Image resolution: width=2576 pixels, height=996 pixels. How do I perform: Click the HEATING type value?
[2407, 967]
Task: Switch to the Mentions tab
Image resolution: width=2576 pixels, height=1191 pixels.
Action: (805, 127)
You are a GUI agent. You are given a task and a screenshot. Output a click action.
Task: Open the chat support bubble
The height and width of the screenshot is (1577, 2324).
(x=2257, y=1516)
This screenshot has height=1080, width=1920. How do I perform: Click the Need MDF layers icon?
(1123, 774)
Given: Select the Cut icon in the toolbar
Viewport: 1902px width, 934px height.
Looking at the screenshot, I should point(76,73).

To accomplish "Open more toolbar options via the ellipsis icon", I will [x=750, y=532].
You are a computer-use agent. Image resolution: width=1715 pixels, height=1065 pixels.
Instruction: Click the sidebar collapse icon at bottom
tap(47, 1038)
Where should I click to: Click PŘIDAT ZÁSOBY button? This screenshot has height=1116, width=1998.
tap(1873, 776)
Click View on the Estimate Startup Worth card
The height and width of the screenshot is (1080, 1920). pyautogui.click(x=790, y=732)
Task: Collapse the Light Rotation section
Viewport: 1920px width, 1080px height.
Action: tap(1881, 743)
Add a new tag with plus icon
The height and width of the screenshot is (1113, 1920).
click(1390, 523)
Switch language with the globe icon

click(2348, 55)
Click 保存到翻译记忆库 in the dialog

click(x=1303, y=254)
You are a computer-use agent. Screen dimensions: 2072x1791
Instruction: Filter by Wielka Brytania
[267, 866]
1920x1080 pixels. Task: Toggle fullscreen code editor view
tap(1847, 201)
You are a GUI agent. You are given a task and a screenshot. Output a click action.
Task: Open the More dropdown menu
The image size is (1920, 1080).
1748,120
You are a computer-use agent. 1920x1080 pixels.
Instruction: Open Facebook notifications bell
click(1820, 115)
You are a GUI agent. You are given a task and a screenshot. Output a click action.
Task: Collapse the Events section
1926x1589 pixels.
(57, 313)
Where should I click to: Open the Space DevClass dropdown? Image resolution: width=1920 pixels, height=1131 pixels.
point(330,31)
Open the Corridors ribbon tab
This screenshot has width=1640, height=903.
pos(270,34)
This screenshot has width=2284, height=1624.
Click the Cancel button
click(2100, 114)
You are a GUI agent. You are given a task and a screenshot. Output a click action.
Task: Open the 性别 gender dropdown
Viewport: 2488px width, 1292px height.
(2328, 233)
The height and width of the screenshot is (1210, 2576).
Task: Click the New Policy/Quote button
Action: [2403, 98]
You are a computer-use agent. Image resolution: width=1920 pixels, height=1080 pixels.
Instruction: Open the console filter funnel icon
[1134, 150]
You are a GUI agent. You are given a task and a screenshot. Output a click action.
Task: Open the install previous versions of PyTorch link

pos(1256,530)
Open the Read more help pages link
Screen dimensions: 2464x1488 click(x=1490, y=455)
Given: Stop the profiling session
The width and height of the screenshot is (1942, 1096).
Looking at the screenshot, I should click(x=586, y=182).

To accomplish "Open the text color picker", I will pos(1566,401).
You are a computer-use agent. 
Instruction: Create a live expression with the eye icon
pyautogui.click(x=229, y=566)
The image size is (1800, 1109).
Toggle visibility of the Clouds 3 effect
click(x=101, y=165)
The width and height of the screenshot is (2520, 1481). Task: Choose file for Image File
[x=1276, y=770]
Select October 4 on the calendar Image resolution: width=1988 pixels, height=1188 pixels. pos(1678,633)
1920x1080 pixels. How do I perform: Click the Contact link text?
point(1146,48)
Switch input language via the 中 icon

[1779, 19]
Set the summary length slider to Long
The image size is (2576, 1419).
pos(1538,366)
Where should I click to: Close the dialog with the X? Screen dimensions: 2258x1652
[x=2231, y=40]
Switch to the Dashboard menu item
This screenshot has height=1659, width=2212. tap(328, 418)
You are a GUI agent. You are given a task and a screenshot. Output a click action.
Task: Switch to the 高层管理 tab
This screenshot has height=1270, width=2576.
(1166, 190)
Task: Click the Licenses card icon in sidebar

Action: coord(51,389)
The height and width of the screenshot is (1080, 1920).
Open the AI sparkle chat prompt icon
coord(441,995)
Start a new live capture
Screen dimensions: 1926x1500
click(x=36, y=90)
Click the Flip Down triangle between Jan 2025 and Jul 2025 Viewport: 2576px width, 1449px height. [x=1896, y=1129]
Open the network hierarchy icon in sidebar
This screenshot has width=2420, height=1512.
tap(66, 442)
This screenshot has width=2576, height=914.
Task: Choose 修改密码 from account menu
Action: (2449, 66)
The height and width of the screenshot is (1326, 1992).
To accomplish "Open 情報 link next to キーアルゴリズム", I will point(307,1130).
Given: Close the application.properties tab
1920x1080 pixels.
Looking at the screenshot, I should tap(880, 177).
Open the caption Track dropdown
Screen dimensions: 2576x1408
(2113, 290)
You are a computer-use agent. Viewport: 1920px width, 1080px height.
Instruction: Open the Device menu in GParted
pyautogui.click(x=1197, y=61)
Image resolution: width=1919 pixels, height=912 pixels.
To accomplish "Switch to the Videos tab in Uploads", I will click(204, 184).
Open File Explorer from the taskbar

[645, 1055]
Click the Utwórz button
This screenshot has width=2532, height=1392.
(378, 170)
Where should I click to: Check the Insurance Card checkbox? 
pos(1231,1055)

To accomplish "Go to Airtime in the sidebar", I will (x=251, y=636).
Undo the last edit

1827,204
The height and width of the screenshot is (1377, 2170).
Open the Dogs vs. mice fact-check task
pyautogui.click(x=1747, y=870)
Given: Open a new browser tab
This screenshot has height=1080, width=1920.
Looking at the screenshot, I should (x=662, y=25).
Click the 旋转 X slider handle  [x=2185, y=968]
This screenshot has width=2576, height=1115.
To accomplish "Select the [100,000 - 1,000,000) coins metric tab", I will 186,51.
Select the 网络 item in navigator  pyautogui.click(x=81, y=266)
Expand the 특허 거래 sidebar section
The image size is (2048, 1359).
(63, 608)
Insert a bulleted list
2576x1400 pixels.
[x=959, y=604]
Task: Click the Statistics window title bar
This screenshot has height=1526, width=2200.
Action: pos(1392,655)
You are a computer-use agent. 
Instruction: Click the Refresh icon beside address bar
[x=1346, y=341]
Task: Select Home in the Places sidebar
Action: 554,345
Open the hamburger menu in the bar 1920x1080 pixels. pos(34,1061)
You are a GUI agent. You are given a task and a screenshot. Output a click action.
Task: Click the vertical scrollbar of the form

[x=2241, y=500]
━━━━━━━━━━━━━━━━━━━━
Work instruction: Return the records exactly, every line included.

Exercise output:
Image resolution: width=2576 pixels, height=996 pixels. How do I perform: Click the HEATING type value?
[2407, 967]
Task: Switch to the Mentions tab
Image resolution: width=2576 pixels, height=1191 pixels.
Action: (805, 127)
You are a GUI agent. You are given a task and a screenshot. Output a click action.
Task: Open the chat support bubble
The height and width of the screenshot is (1577, 2324).
(x=2257, y=1516)
This screenshot has height=1080, width=1920. How do I perform: Click the Need MDF layers icon?
(1123, 774)
Given: Select the Cut icon in the toolbar
Viewport: 1902px width, 934px height.
Looking at the screenshot, I should point(76,73).

To accomplish "Open more toolbar options via the ellipsis icon", I will [x=750, y=532].
You are a computer-use agent. Image resolution: width=1715 pixels, height=1065 pixels.
Instruction: Click the sidebar collapse icon at bottom
tap(47, 1038)
Where should I click to: Click PŘIDAT ZÁSOBY button? This screenshot has height=1116, width=1998.
tap(1873, 776)
Click View on the Estimate Startup Worth card
The height and width of the screenshot is (1080, 1920). pyautogui.click(x=790, y=732)
Task: Collapse the Light Rotation section
Viewport: 1920px width, 1080px height.
Action: tap(1881, 743)
Add a new tag with plus icon
The height and width of the screenshot is (1113, 1920).
click(1390, 523)
Switch language with the globe icon

click(2348, 55)
Click 保存到翻译记忆库 in the dialog

click(x=1303, y=254)
You are a computer-use agent. Screen dimensions: 2072x1791
Instruction: Filter by Wielka Brytania
[267, 866]
1920x1080 pixels. Task: Toggle fullscreen code editor view
tap(1847, 201)
You are a GUI agent. You are given a task and a screenshot. Output a click action.
Task: Open the More dropdown menu
The image size is (1920, 1080).
1748,120
You are a computer-use agent. 1920x1080 pixels.
Instruction: Open Facebook notifications bell
click(1820, 115)
You are a GUI agent. You are given a task and a screenshot. Output a click action.
Task: Collapse the Events section
1926x1589 pixels.
(57, 313)
Where should I click to: Open the Space DevClass dropdown? Image resolution: width=1920 pixels, height=1131 pixels.
point(330,31)
Open the Corridors ribbon tab
This screenshot has width=1640, height=903.
pos(270,34)
This screenshot has width=2284, height=1624.
Click the Cancel button
click(2100, 114)
You are a GUI agent. You are given a task and a screenshot. Output a click action.
Task: Open the 性别 gender dropdown
Viewport: 2488px width, 1292px height.
(2328, 233)
The height and width of the screenshot is (1210, 2576).
Task: Click the New Policy/Quote button
Action: [2403, 98]
You are a computer-use agent. Image resolution: width=1920 pixels, height=1080 pixels.
Instruction: Open the console filter funnel icon
[1134, 150]
You are a GUI agent. You are given a task and a screenshot. Output a click action.
Task: Open the install previous versions of PyTorch link

pos(1256,530)
Open the Read more help pages link
Screen dimensions: 2464x1488 click(x=1490, y=455)
Given: Stop the profiling session
The width and height of the screenshot is (1942, 1096).
Looking at the screenshot, I should click(x=586, y=182).

To accomplish "Open the text color picker", I will pos(1566,401).
You are a computer-use agent. 
Instruction: Create a live expression with the eye icon
pyautogui.click(x=229, y=566)
The image size is (1800, 1109).
Toggle visibility of the Clouds 3 effect
click(x=101, y=165)
The width and height of the screenshot is (2520, 1481). Task: Choose file for Image File
[x=1276, y=770]
Select October 4 on the calendar Image resolution: width=1988 pixels, height=1188 pixels. pos(1678,633)
1920x1080 pixels. How do I perform: Click the Contact link text?
point(1146,48)
Switch input language via the 中 icon

[1779, 19]
Set the summary length slider to Long
The image size is (2576, 1419).
pos(1538,366)
Where should I click to: Close the dialog with the X? Screen dimensions: 2258x1652
[x=2231, y=40]
Switch to the Dashboard menu item
This screenshot has height=1659, width=2212. tap(328, 418)
You are a GUI agent. You are given a task and a screenshot. Output a click action.
Task: Switch to the 高层管理 tab
This screenshot has height=1270, width=2576.
(1166, 190)
Task: Click the Licenses card icon in sidebar

Action: coord(51,389)
The height and width of the screenshot is (1080, 1920).
Open the AI sparkle chat prompt icon
coord(441,995)
Start a new live capture
Screen dimensions: 1926x1500
click(x=36, y=90)
Click the Flip Down triangle between Jan 2025 and Jul 2025 Viewport: 2576px width, 1449px height. [x=1896, y=1129]
Open the network hierarchy icon in sidebar
This screenshot has width=2420, height=1512.
tap(66, 442)
This screenshot has width=2576, height=914.
Task: Choose 修改密码 from account menu
Action: (2449, 66)
The height and width of the screenshot is (1326, 1992).
To accomplish "Open 情報 link next to キーアルゴリズム", I will point(307,1130).
Given: Close the application.properties tab
1920x1080 pixels.
Looking at the screenshot, I should tap(880, 177).
Open the caption Track dropdown
Screen dimensions: 2576x1408
(2113, 290)
You are a computer-use agent. Viewport: 1920px width, 1080px height.
Instruction: Open the Device menu in GParted
pyautogui.click(x=1197, y=61)
Image resolution: width=1919 pixels, height=912 pixels.
To accomplish "Switch to the Videos tab in Uploads", I will click(204, 184).
Open File Explorer from the taskbar

[645, 1055]
Click the Utwórz button
This screenshot has width=2532, height=1392.
(378, 170)
Where should I click to: Check the Insurance Card checkbox? 
pos(1231,1055)

To accomplish "Go to Airtime in the sidebar", I will (x=251, y=636).
Undo the last edit

1827,204
The height and width of the screenshot is (1377, 2170).
Open the Dogs vs. mice fact-check task
pyautogui.click(x=1747, y=870)
Given: Open a new browser tab
This screenshot has height=1080, width=1920.
Looking at the screenshot, I should (x=662, y=25).
Click the 旋转 X slider handle  [x=2185, y=968]
This screenshot has width=2576, height=1115.
To accomplish "Select the [100,000 - 1,000,000) coins metric tab", I will 186,51.
Select the 网络 item in navigator  pyautogui.click(x=81, y=266)
Expand the 특허 거래 sidebar section
The image size is (2048, 1359).
(63, 608)
Insert a bulleted list
2576x1400 pixels.
[x=959, y=604]
Task: Click the Statistics window title bar
This screenshot has height=1526, width=2200.
Action: pos(1392,655)
You are a computer-use agent. 
Instruction: Click the Refresh icon beside address bar
[x=1346, y=341]
Task: Select Home in the Places sidebar
Action: 554,345
Open the hamburger menu in the bar 1920x1080 pixels. pos(34,1061)
You are a GUI agent. You are given a task and a screenshot. Output a click action.
Task: Click the vertical scrollbar of the form

[x=2241, y=500]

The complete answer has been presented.